| name | query-alphafold |
| description | Query AlphaFold protein structure predictions. Use when user asks about protein structure, 3D structure, protein folding, or structure prediction. Triggers on "alphafold", "protein structure", "3D structure", "folding", "pLDDT", "structure prediction". |
AlphaFold Structure Database Query
Query the AlphaFold EBI API for predicted protein structures.
When to Use
- User asks about a protein's predicted 3D structure
- User wants to download PDB/CIF structure files
- User asks about structure confidence (pLDDT scores)
- User wants to visualize protein structure
How to Execute
import requests
import json
BASE_URL = "https://alphafold.ebi.ac.uk/api"

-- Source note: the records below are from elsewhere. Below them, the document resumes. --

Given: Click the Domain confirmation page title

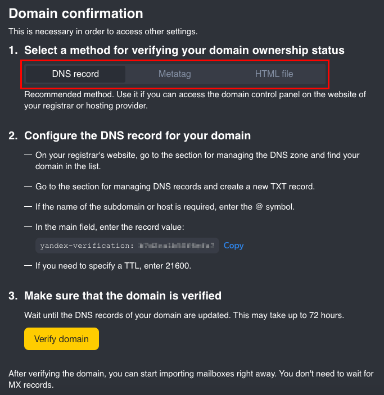Looking at the screenshot, I should click(x=76, y=13).
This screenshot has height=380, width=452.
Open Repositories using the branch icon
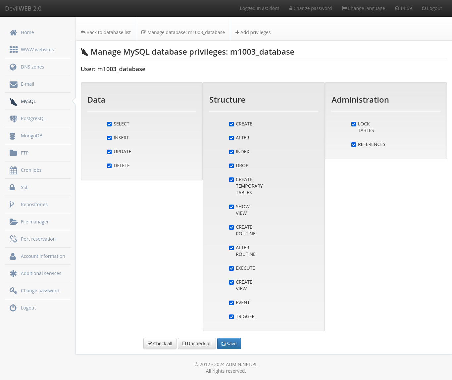(13, 204)
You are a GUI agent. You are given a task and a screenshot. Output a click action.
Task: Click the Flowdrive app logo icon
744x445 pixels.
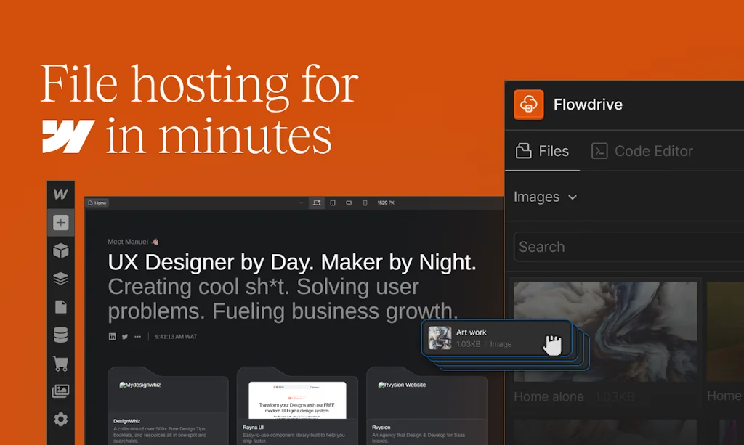529,105
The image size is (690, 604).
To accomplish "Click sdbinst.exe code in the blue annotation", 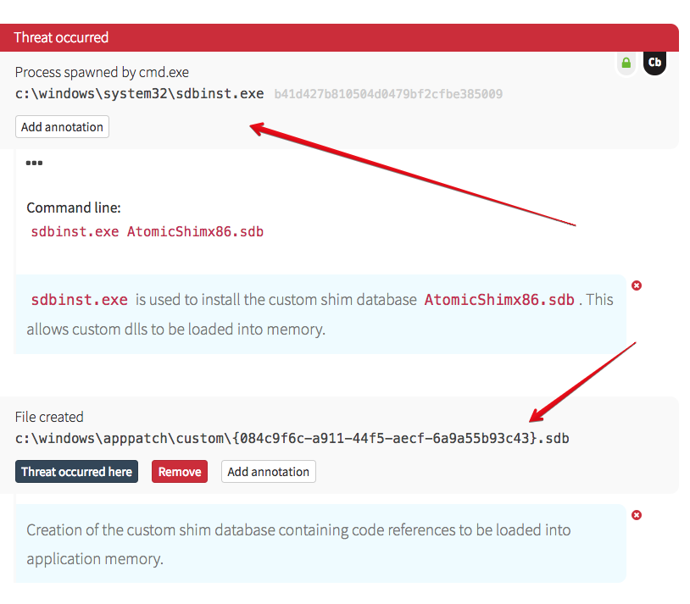I will coord(79,300).
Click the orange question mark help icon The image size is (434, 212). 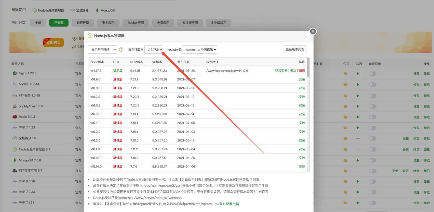click(121, 50)
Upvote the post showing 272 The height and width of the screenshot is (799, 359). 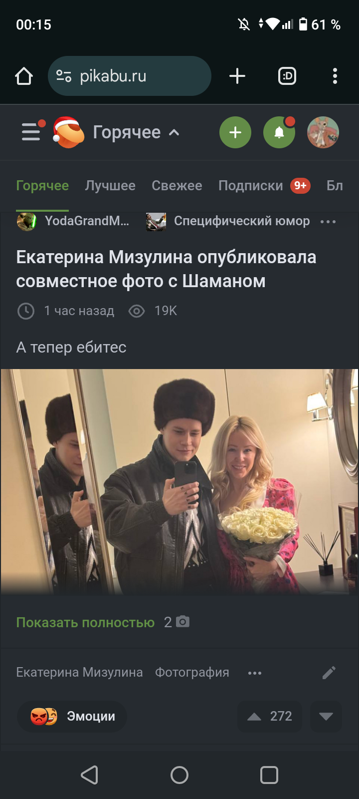(x=269, y=716)
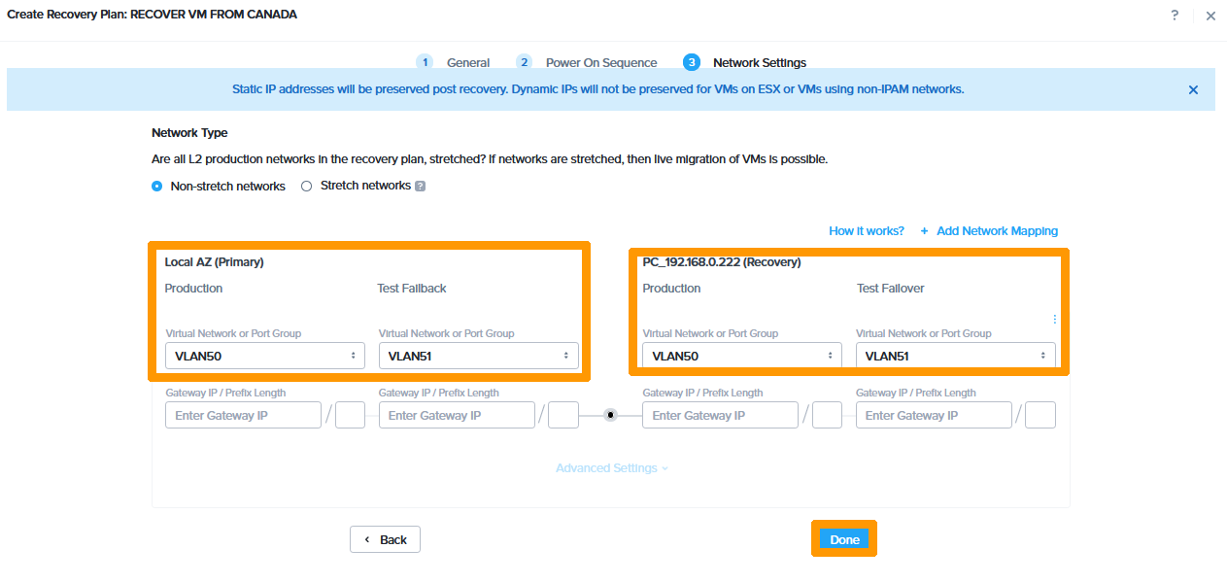Select the Non-stretch networks radio button
The height and width of the screenshot is (583, 1227).
[157, 187]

def get_alphafold_prediction(uniprot_id):
url = f"{BASE_URL}/prediction/{uniprot_id}"
r = requests.get(url)
r.raise_for_status()
return r.json()
def download_structure(uniprot_id, output_dir="/workspace/group", fmt="pdb"):
entry = get_alphafold_prediction(uniprot_id)[0]

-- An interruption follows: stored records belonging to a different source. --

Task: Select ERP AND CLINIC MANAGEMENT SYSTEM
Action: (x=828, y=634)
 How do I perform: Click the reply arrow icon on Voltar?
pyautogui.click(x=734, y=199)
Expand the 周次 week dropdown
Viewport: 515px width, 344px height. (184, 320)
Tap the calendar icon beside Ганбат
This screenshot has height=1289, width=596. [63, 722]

url = entry[{"pdb": "pdbUrl", "cif": "cifUrl", "bcif": "bcifUrl"}[fmt]]
r = requests.get(url)
r.raise_for_status()
filepath = f"{output_dir}/{url.rsplit('/', 1)[-1]}"
with open(filepath, 'wb') as f:
f.write(r.content)
return filepath
def get_plddt(uniprot_id):
url = f"{BASE_URL}/prediction/{uniprot_id}"
r = requests.get(url)
data = r.json()
if isinstance(data, list) and data:
entry = data[0]
return {"cif_url": entry.get("cifUrl", ""), "pae_url": entry.get("paeDocUrl", ""), "data": entry}
return data
data = get_alphafold_prediction("P04637")
if isinstance(data, list) and data:
entry = data[0]
print(f"UniProt: {entry.get('uniprotAccession')}")
print(f"Gene: {entry.get('gene', 'N/A')}")
print(f"Organism: {entry.get('organismScientificName', 'N/A')}")
print(f"Model confidence (mean pLDDT): {entry.get('globalMetricValue', 'N/A')}")
print(f"PDB URL: {entry.get('pdbUrl', 'N/A')}")
print(f"CIF URL: {entry.get('cifUrl', 'N/A')}")
Endpoints
| Endpoint | URL | Use |
|---|
| Prediction | /api/prediction/{uniprot_id} | Get model info & download URLs |
| Summary | /api/uniprot/summary/{uniprot_id}.json | Brief summary |
| Annotations | /api/annotations/{uniprot_id}.json?type=MUTAGEN | Per-residue AlphaMissense annotations. Both the .json suffix and type are required; MUTAGEN is the only value the schema accepts |
Download Formats
Read pdbUrl, cifUrl, or bcifUrl off the prediction response rather than building a filename. AlphaFold DB serves only the latest version per entry -- AF-{UNIPROT_ID}-F1-model_v6.* today, with v4 and v5 both 404 -- so any pinned version breaks at the next release.
- PAE image:
paeImageUrl; PAE matrix JSON: paeDocUrl
Follow-up Suggestions
- "Want me to analyze the structure confidence by region?"
- "Should I compare this to the experimental PDB structure?"
- "Want me to identify disordered regions?"